I am Greek. Believe me, I feel the pain of the current Franco-German oppression acutely. I understand that the deal on offer has a good chance of actually making things worse. But the fact that this is a bad proposal makes it much more, not less, important to participate constructively. It makes it vital that politicians of all ideological hues, from all member states put their egos aside and try to find a workable solution. Because there are people’s lives at stake.
And yet to suggest this, draws the inevitable response “would you rather Cameron signed?” No, I would not. But as Hungary, Ireland, Sweden and others have demonstrated, there is considerable political space between signing and shouting “screw you, Johnny Foreigner” while flinging faeces.
“Well, Ed Miliband will not tell us what he would have done, so what’s your point?”, the hecklers heckle.
Suppose I went for a haircut (and I use the metaphor because of its debt-related connotations) and the stylist washed my hair with bleach, causing it to fall out. A defence along the lines of there’s-a-barber-down-the-road-that’s-even-worse, would probably result in serious bodily harm. “Found on the linoleum floor” the tabloids would report “violated with a BaByliss hair-iron, in ways too terrible to describe”.
So, this is my point: Only the government is in a position to act. Only the executive is actually in charge. The suggestion that a citizen cannot be critical of the Prime Minister’s conduct and results, unless a viable alternative has been put forward by the opposition, is intellectually indefensible. I can have an opinion. I can put forward alternatives without anyone’s help. I can disapprove of the Government’s policies without reference to some other hypothetical, parallel universe.
I have the right to demand the highest standards of the people who lead the country I call home. I have the right to ask the Government to aim higher than “not as bad as them”.
There was a time when politicians included great men and women. Thinkers. Visionaries. We still quote them with reverence fifty, one hundred, two thousand years later. I wouldn’t quote the current party leaders even if I were their biographer. Except perhaps with disdain and sadness.
“We have among us a class of mammon worshippers, whose one test of conservatism or radicalism is the attitude one takes with respect to accumulated wealth.

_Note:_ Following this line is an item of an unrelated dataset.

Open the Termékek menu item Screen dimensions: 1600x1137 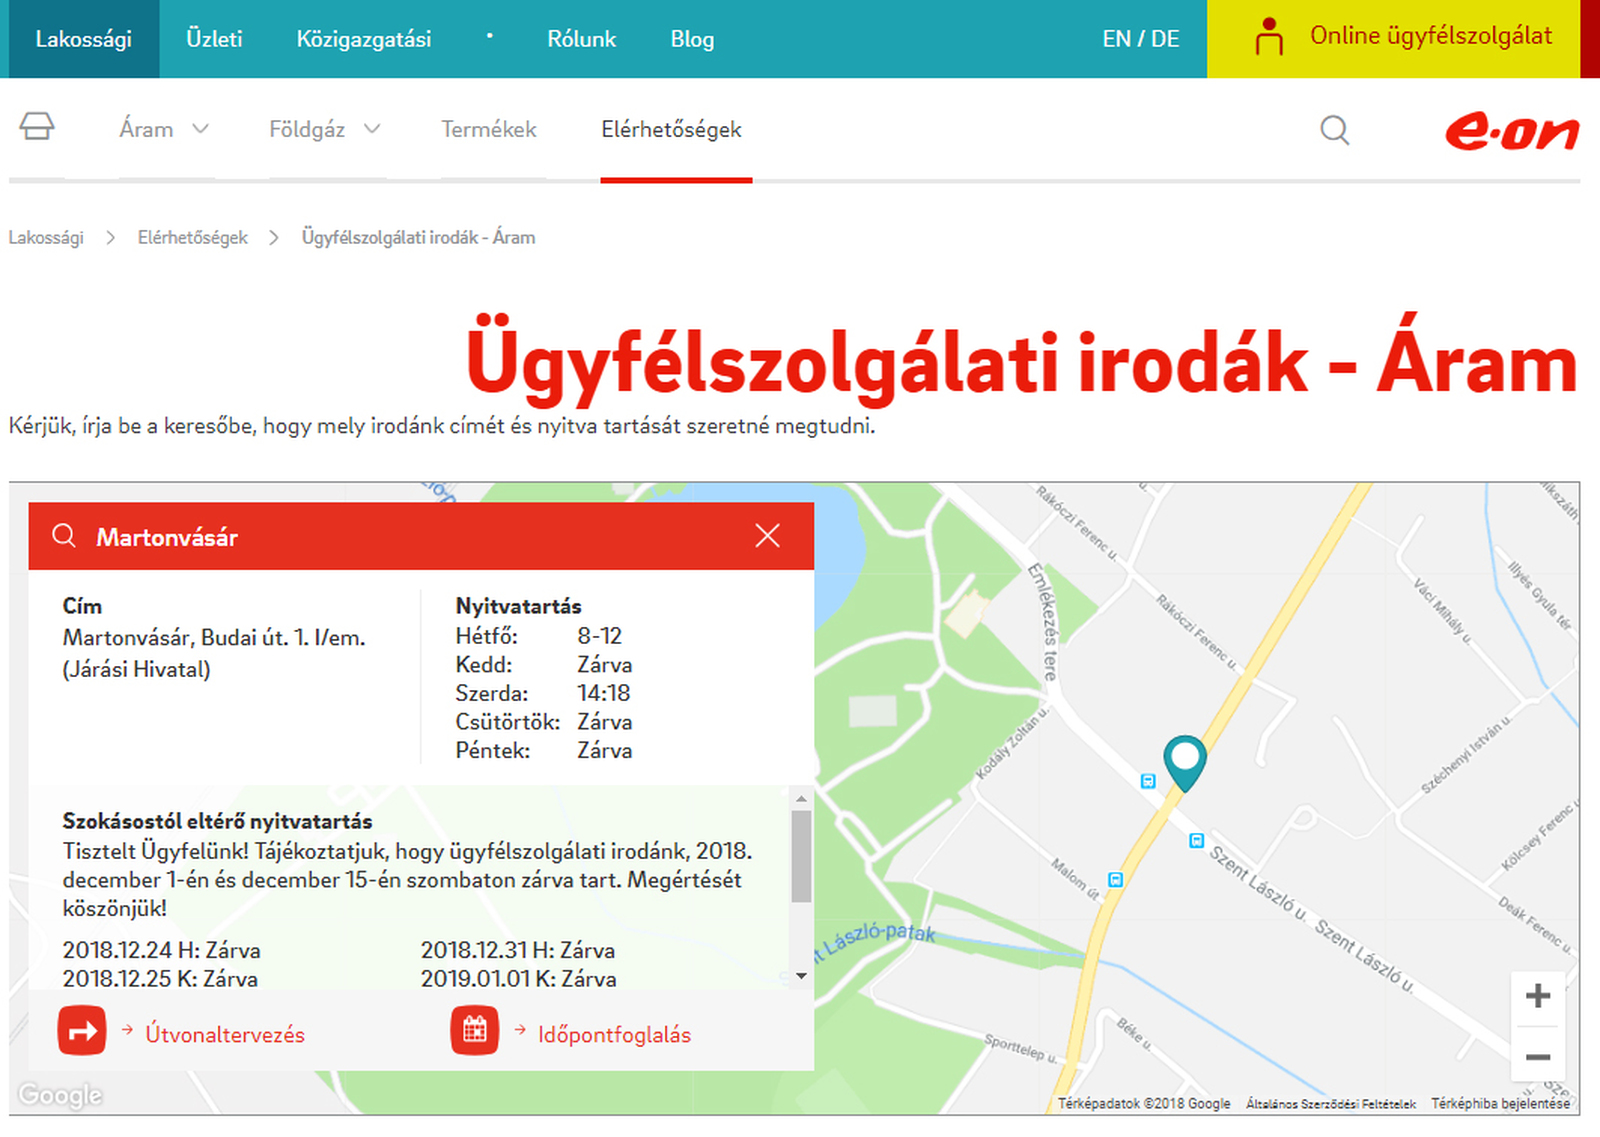(x=489, y=130)
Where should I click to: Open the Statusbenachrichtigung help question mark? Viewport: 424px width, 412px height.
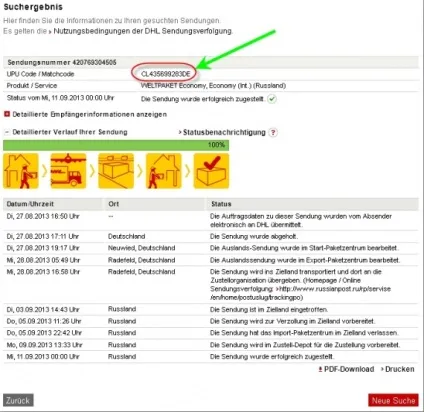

Whatever tends to preserve the wealth of the wealthy is called conservatism, and whatever favors anything else, no matter what, is called socialism.” R. T. Ely said that more than a century ago. What has changed? Nothing.
Would you vote for a politician who insisted on communicating with smoke signals? How about one that sent troops to battle, armed with branches and slings? A Prime Minister who wanted to abolish the internet and the printing press? “Of course not – don’t be silly”, you say. And yet we are happy to vote for people who try to govern the country armed with hundred-year-old economic models; models which have failed spectacularly. Who try to improve our lives by applying dusty, antiquated philosophies. Who have been talking about money for so long, they lack the vocabulary to talk about anything else.
Scientists – brilliant minds, way beyond mine – crash nutrinos into each other, with unimaginable speed, in tunnels that we have dug under vast mountain-ranges. Astronauts observe the particles’ minute effects from space stations. And yet when it comes to the things that matter most, the best we can do is a group of people who bicker, crack jokes, shrug their shoulders and mutter “dunno”. People who are content to say to future generations: “We were planning to save the planet, but we ran out of money. Sorry.”
And it is a very explosive cocktail, that. To gallop away with innovation in every facet of our lives and give the power to wield it to the most impenetrably stupid. And unless we stop marginalising and start listening to the few that have new ideas, fresh ideas, naive, impossible ideas, we shall find ourselves not just broke. But truly bankrupt.